I Could Make That…

How often do you think to yourself ” I could make that”? I find myself thinking that all the time, but rarely do I ever put forth the effort to make what ever object it is that is apparently so simple to make. Well, I do attempt to make lots of things, but when it comes right down to it, isn’t it so much easier just to buy that little objet d’ art than to tackle it on such a personal level? In reality though, there is more personal satisfaction in creating something with your own hands than there is from buying it.

A few weeks ago, I spent an entire day searching high and low for simple, inexpensive white tables. I would’ve even opted for tables I could have painted white, but I had little luck finding basic tables at a price I thought reasonable. Then I thought, how hard could it be to make a table? It’s just a square top and four legs right? I remembered the scrap wood I had in the garage and thought it would be fun to put my (limited) carpentry skills to the test.

I’ve always been intrigued by carpentry but I’ve also always found it slightly intimidating. Not because of a fear of power tools or the thought of losing a couple of digits (or an entire hand) but because the thought of damaging perfect, beautiful wood was so dismaying. Luckily, the scrap wood I would be using was far from perfect or beautiful so I wasn’t too worried about doing it much damage.

The boards I’d be using for the legs of one table were already the perfect height and would require no cutting. I would though, need to cut at lest two inches off the other boards for the second table. Surely I would be able to cut two inches off a piece of wood, right? Well, not exactly – thank goodness for thick carpeting, it is great for keeping slightly uneven legs from wobbling. Regardless of my inability to cut a straight line, the main issue with the boards was the width. A single board would not make for a very supportive leg, so I had to join two boards to make one leg. First, I glued two boards together along the edges, then used wood screws for a secure hold. I filled the holes with putty, let dry and then smoothed over with sand paper before painting.

The wood I used for the table tops was a little troublesome.
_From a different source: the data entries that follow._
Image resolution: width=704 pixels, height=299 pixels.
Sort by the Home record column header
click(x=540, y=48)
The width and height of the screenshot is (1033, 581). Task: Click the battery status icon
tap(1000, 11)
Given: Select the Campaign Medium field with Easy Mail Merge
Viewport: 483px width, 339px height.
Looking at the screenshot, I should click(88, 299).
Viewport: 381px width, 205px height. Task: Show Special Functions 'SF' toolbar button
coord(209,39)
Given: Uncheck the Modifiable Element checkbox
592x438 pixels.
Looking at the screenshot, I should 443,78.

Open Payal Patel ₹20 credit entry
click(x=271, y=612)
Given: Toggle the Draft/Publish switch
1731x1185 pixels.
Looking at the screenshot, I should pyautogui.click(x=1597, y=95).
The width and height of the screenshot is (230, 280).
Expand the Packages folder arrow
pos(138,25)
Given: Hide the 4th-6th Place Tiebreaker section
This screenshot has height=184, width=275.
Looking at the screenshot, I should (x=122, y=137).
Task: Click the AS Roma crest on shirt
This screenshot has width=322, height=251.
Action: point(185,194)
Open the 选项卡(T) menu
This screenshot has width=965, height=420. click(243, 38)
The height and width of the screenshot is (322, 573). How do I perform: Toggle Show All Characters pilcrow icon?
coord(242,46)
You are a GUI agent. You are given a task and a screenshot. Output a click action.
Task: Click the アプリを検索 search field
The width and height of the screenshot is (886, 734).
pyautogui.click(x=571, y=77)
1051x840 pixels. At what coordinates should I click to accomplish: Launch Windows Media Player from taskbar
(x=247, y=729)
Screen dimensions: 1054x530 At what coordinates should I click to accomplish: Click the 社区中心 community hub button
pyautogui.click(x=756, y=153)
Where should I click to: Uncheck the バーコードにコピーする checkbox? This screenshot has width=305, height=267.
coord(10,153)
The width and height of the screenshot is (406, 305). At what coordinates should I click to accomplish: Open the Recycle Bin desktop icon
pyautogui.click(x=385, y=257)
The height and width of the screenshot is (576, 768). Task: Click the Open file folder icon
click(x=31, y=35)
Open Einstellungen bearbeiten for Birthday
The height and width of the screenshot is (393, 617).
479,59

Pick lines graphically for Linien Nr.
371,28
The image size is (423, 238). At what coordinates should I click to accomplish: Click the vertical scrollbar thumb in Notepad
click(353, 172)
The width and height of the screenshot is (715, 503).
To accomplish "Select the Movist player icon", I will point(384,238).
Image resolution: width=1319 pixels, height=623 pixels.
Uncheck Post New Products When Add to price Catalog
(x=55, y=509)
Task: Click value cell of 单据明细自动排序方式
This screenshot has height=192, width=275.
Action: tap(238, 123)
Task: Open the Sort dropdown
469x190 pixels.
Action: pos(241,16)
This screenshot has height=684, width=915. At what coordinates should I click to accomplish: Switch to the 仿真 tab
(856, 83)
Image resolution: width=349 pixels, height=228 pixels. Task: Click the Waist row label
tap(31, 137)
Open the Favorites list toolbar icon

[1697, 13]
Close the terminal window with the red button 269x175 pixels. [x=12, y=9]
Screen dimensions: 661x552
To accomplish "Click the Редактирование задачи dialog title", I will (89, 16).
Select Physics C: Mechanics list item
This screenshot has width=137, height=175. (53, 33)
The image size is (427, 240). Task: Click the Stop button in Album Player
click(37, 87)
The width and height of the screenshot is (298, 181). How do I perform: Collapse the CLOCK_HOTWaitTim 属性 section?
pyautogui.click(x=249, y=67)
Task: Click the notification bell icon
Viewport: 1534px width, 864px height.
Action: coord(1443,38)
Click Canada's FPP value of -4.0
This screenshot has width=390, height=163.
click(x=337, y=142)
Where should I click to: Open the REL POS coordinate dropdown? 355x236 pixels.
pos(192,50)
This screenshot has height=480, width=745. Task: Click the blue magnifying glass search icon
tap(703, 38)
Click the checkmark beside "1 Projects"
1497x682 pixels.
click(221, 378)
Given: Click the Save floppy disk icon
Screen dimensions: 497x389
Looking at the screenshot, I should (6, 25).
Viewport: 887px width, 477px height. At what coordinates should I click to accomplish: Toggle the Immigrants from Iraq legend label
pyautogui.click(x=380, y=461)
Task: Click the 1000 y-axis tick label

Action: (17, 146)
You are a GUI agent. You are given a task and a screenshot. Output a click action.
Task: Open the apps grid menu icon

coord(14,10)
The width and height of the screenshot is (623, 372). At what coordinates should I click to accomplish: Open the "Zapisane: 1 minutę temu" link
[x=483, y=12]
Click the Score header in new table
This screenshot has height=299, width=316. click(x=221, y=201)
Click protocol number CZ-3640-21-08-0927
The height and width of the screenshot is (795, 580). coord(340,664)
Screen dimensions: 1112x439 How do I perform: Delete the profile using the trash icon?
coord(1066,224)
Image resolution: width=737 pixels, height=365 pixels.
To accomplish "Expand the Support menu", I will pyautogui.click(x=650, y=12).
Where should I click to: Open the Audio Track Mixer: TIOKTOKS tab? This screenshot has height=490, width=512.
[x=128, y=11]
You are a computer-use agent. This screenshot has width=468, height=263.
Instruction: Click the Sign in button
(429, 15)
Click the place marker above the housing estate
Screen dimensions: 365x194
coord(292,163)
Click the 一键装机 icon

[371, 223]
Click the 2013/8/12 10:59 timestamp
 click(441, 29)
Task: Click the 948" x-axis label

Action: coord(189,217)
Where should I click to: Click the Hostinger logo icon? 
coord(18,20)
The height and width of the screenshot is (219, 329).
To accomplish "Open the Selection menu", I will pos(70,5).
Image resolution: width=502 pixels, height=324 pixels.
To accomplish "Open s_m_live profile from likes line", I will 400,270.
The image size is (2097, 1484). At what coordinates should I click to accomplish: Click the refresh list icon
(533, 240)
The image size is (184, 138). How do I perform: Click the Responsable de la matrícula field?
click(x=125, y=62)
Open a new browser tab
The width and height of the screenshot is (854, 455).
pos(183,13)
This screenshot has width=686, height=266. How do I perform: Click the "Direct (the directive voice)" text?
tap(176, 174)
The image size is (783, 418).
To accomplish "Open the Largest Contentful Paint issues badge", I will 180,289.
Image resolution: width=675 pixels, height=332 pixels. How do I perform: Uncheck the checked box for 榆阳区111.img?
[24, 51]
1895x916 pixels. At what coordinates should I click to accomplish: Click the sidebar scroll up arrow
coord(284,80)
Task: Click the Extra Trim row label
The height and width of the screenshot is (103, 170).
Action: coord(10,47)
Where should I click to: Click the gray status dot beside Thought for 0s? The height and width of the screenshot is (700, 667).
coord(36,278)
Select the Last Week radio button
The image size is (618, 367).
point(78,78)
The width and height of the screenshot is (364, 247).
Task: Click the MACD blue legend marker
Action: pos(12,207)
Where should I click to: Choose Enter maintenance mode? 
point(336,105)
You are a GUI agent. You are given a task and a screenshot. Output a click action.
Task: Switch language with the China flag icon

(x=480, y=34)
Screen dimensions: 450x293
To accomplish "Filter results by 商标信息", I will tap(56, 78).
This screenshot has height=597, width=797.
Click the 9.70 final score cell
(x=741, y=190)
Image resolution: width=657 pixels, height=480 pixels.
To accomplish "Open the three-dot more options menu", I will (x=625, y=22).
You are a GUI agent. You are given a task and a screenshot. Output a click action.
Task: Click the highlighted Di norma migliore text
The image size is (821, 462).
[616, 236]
It’s the pressed board type of wood which tends to crumble when cut, leaving rough exposed edges. Sanding does nothing to smooth it out and only causes more crumbling.To camouflage the rough edges on the first table I glued a strand of faux pearls to the edge.

It was more difficult to camouflage the rough edge of the second table.  I smoothed off the edges with dry wall tape and joint compound. I used the drywall compound to form the tape over the edge of the table to give the edge a smooth finish. I let it dry over night, then painted. I was actually surprised how well this worked.

To better camouflage the rough edges, I used sheer fabric to give the tables a light, breezy feel. For the first table I glued the fabric to the table just under the faux pearls, giving the table a sheer airy skirt. For the second table, I simply draped a piece of the same fabric over the top.

This was a simple project. The most tedious part of this job was – you guessed it – painting them WHITE. (I’m pretty sure, after this room redo I will never paint another thing white ever again). It’s because of this task I would have rather purchased tables but, I really enjoyed building them. I found using the power tools to create something functional from nothing very empowering. Though these tables are not exactly what I had in mind for this space, I am happy with them for now.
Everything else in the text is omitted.